• _Stated goal_
Write the records as a Markdown table with the columns "No." and "Entry": give each line its own row with its number, and leave out blank lines. Begin at the first line of the records and stop after the line that contains "Astrid (833, 832)".

** START Data to use **

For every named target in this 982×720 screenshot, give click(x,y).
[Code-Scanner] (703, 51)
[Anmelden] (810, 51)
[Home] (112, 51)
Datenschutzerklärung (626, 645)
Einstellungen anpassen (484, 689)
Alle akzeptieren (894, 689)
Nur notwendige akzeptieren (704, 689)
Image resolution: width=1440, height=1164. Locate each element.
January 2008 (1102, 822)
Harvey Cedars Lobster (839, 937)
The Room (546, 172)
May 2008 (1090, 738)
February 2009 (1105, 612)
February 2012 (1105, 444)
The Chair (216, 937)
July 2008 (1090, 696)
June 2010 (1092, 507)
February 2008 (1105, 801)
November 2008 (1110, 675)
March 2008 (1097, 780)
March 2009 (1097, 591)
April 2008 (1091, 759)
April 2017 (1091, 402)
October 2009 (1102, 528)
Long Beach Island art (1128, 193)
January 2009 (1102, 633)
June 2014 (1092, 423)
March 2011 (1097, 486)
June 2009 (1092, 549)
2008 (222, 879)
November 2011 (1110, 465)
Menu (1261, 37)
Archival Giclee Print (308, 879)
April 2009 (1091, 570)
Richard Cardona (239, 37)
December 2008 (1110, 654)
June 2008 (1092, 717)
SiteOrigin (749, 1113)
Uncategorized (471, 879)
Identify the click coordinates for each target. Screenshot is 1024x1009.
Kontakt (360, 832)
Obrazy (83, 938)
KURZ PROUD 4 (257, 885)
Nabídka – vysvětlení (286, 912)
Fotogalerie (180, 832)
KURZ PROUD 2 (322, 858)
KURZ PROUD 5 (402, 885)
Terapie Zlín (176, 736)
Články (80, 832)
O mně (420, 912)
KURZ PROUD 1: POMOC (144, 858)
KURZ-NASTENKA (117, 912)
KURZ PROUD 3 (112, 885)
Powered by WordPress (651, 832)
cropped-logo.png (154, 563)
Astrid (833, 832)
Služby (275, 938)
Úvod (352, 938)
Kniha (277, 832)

** END Data to use **

• _Response_
| No. | Entry |
|---|---|
| 1 | For every named target in this 982×720 screenshot, give click(x,y). |
| 2 | [Code-Scanner] (703, 51) |
| 3 | [Anmelden] (810, 51) |
| 4 | [Home] (112, 51) |
| 5 | Datenschutzerklärung (626, 645) |
| 6 | Einstellungen anpassen (484, 689) |
| 7 | Alle akzeptieren (894, 689) |
| 8 | Nur notwendige akzeptieren (704, 689) |
| 9 | Image resolution: width=1440, height=1164. Locate each element. |
| 10 | January 2008 (1102, 822) |
| 11 | Harvey Cedars Lobster (839, 937) |
| 12 | The Room (546, 172) |
| 13 | May 2008 (1090, 738) |
| 14 | February 2009 (1105, 612) |
| 15 | February 2012 (1105, 444) |
| 16 | The Chair (216, 937) |
| 17 | July 2008 (1090, 696) |
| 18 | June 2010 (1092, 507) |
| 19 | February 2008 (1105, 801) |
| 20 | November 2008 (1110, 675) |
| 21 | March 2008 (1097, 780) |
| 22 | March 2009 (1097, 591) |
| 23 | April 2008 (1091, 759) |
| 24 | April 2017 (1091, 402) |
| 25 | October 2009 (1102, 528) |
| 26 | Long Beach Island art (1128, 193) |
| 27 | January 2009 (1102, 633) |
| 28 | June 2014 (1092, 423) |
| 29 | March 2011 (1097, 486) |
| 30 | June 2009 (1092, 549) |
| 31 | 2008 (222, 879) |
| 32 | November 2011 (1110, 465) |
| 33 | Menu (1261, 37) |
| 34 | Archival Giclee Print (308, 879) |
| 35 | April 2009 (1091, 570) |
| 36 | Richard Cardona (239, 37) |
| 37 | December 2008 (1110, 654) |
| 38 | June 2008 (1092, 717) |
| 39 | SiteOrigin (749, 1113) |
| 40 | Uncategorized (471, 879) |
| 41 | Identify the click coordinates for each target. Screenshot is 1024x1009. |
| 42 | Kontakt (360, 832) |
| 43 | Obrazy (83, 938) |
| 44 | KURZ PROUD 4 (257, 885) |
| 45 | Nabídka – vysvětlení (286, 912) |
| 46 | Fotogalerie (180, 832) |
| 47 | KURZ PROUD 2 (322, 858) |
| 48 | KURZ PROUD 5 (402, 885) |
| 49 | Terapie Zlín (176, 736) |
| 50 | Články (80, 832) |
| 51 | O mně (420, 912) |
| 52 | KURZ PROUD 1: POMOC (144, 858) |
| 53 | KURZ-NASTENKA (117, 912) |
| 54 | KURZ PROUD 3 (112, 885) |
| 55 | Powered by WordPress (651, 832) |
| 56 | cropped-logo.png (154, 563) |
| 57 | Astrid (833, 832) |